A heartbreaking and undeniably one of the most important films of the Hot Docs film festival, Finding North explores the existence of the working poor and the fact that 49 million people go hungry in the United States.
With the rise of corporate agriculture receiving the majority of government subsidies and the class divide growing between the poor and the under-taxed rich, a once great nation (and possibly a great one again should they wake up before its too late) is stumbling and sacrificing their own future by ignoring the most important resource their children and their citizens.
The film spans America following rural and urban families, some unemployed some with parents working more than one job, and no one making enough to survive on.
Instead of being a stinging indictment on government and corporate policy, the filmmakers instead illustrate poignantly the conditions and existence of those people money-hungry companies and corporate funded governments have chosen to ignore.
It illustrates food banks, food stamps, the school lunch and breakfast programs, and the requirements to be eligible for them, and how the difference of two dollars pay can get you kicked off the program.
Despite that, the film remains steadfastly objective sharing the statistical facts and illustrating the subjects’ existence. The country, undeniably one of the richest in the world, is flush with food, real food, not the cheap processed food, which is all some of these families can afford and which leads to an increase of obesity, and yet they cannot feed their own people.

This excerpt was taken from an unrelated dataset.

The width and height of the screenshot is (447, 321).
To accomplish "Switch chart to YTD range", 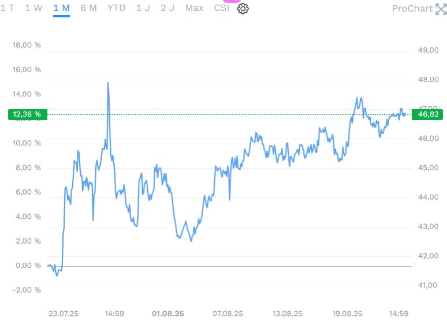I will point(117,8).
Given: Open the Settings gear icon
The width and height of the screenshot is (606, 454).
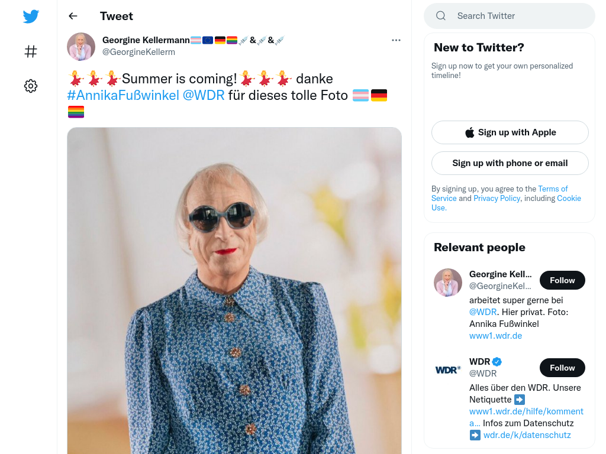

Speaking as someone who has survived weeks at a time on nothing more than a box of honey comb cereal and a jar of peanut butter because I wasn’t making enough to cover my rent and buy groceries, I can say that this phenomenon is real and needs to be addressed.
The film shows how since 1980 the price of processed food (produced by corporate agriculture – chips, snacks, cookies, etc.) has gone down, while fruits and vegetables have gone up 40% in price – a leading cause of obesity because the working poor can no longer afford healthy food, they have to buy what they can and make it last as long as possible, so of course you’re going to shop cheap!
It’s time for a wake-up for America, and by extension the world. It’s time to stop thinking of the individual, it’s time to think of the country, the world, the species.
We can be better, the efforts of many people in this film profoundly illustrates that.
So why are those in power, those with the ability to make things better not doing so…
Finding North screens again Thursday May 3 at 1:00pm at the Isabel Bader Theater and Saturday May 5 at 1:30pm at the ROM.